Provider: "Rechteinhaber agieren wie Wegelagerer"

Der österreichische Serviceproviderverband ISPA wehrt sich entschieden gegen eine aktuelle Unterlassungsaufforderung der Filmindustrie, in der erneut Internetsperren gefordert werden. In dem Anwaltsschreiben, das FUTUREZONE vorliegt, geht es konkret um Urheberrechtsverletzungen des Filmportals kino.to. Mehrere Filmproduktionsfirmen wollen gegen die Seite sowie deren nachgelagerte Streaming-Server vorgehen und sehen dabei auch die Provider in der Pflicht. Mit ihren Dienstleistungen als Accessprovider würden sie "einen zentralen Beitrag" dazu leisten, dass ihren Kunden Raubkopien zur Verfügung gestellt werden, argumentieren die Rechteinhaber.

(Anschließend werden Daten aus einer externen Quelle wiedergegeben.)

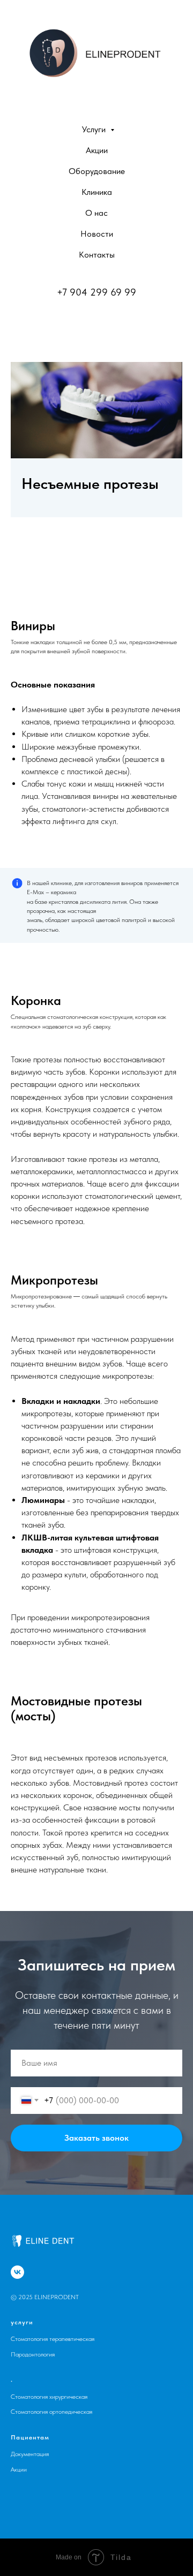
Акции (97, 150)
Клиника (96, 192)
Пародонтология (33, 2354)
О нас (96, 213)
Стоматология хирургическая (49, 2396)
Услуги (95, 129)
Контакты (97, 255)
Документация (30, 2454)
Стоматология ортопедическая (51, 2411)
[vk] (17, 2272)
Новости (96, 234)
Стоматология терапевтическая (52, 2339)
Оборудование (97, 171)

Die Provider weisen die Forderung nach Internetblockaden entschieden zurück. "Wir machen uns sicher nicht zu Erfüllungsgehilfen für Wegelagerer-Praktiken, mit denen abermals versucht werden soll, längst überholte Geschäftsmodelle zu retten", zeigt sich die ISPA empört. Für das Sperren von Webseiten fehle jegliche Rechtsgrundlage. "Wir werden uns nicht auf Zuruf der einknickenden Urheberrechtsindustrie auf illegales Terrain bewegen", sagt ISPA-Generalsekretär Andreas Wildberger.

Die Serviceprovider bezeichnen das Begehren der Filmindustrie darüber hinaus als Absurdität. Dies werde besonders deutlich, betrachte man die Analogie zur Straßeninfrastruktur. "Es könnte auch jemand, der auf der Autobahn fährt, in seinem Kofferraum schwarz kopierte Videos transportieren. Die ASFINAG macht den Transport erst möglich. Erhält sie deshalb auch eine Unterlassungsaufforderung?", so Wildberger.

ISPA fordert Urheberrechtsreform

Der aktuelle Fall zeige erneut, wie notwendig eine Urheberrechtsreform sei, heißt es seitens der ISPA. Rechteinhaber sollten sich laut Wildberger eher Gedanken über innovative Geschäftsmodelle machen und sich dafür einsetzen, das Urheberrecht "internetfit" zu machen, statt Internetblockaden zu verlangen.